Besonders zu erwähnen sind die Handakten des langjährigen Stadtkämmerers Dr. Franz Claassen, der in führender Funktion vom 24. August 1934 bis 31. August 1968 die Geschicke der Kämmerei leitete (Laufzeitbeginn in den 1920er Jahren; -ende ca. 1968). Dieser Bestand enthält u. a. wichtige Informationen und interessante Vorgänge aus der Zeit des NS-Regimes.

In dem insgesamt sehr umfangreichen Teilbestand "Darlehensakten" sind u.a. städtische Baumaßnahmen (wie z. B. städtische Wohnungsbauförderung, Bau von Altenheimen, Schulen, Kindergärten und -tagesstätten, Schaffung neuer Wohngebiete am Leineberg und am Egelsberg, Bau von Badeanstalten etc.) recht gut dokumentiert.

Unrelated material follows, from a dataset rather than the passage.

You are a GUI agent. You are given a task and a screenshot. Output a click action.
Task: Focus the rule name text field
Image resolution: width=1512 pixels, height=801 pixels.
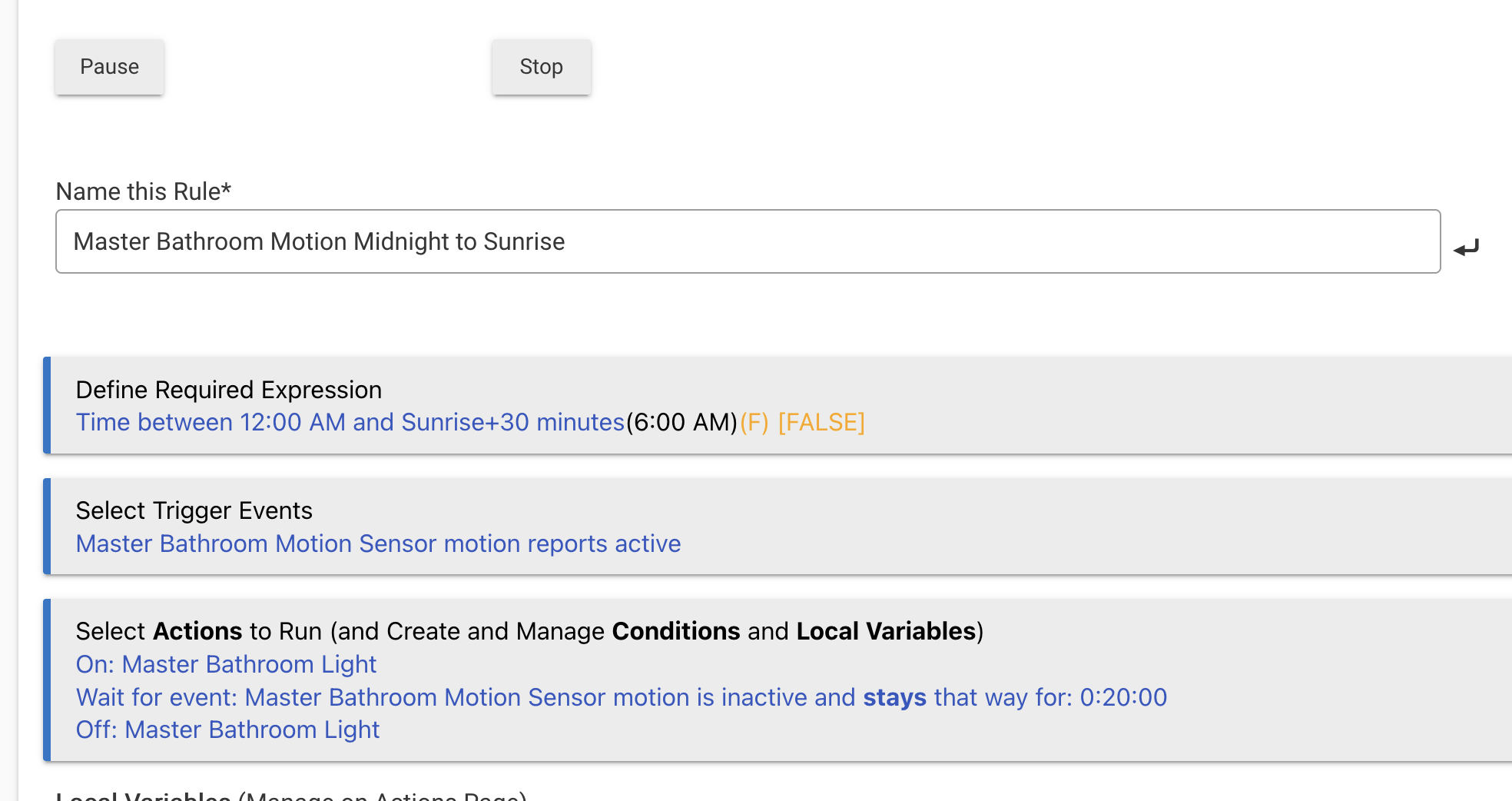[x=747, y=241]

Der Bestand "Kämmerei" enthält auch viele interessante Details zur finanztechnischen Entwicklung in der Verwaltung (z. B. bargeldloses Verfahren der Lohn- und Gehaltszahlungen) sowie zur Arbeitnehmerfürsorge seitens der Stadt (z. B. durch freiwillige finanzielle Unterstützung für Bedienstete bzw. durch Arbeitgeberbaudarlehen).

Die Laufzeit der Akten des Bestandes "Kämmerei" erstreckt sich von 1826 bis 2002, wobei der Schwerpunkt in der zweiten Hälfte des 20. Jahrhunderts liegt; der Umfang beträgt ca. 45 laufende Meter. Die Akten der Investitionskontrolle bilden dabei einen eigenen Bestand.

Göttingen, im Mai 2006

Informationen / Notizen

Zusatzinformationen

Der Bestand wurde 2006 mit Hilfe des EDV-Archivprogramms "AIDA" erschlossen. Die Datensätze dieses Bestandes wurden im Mai 2015 von AIDA in die nunmehr verwendete Archivsoftware "Arcinsys" übertragen.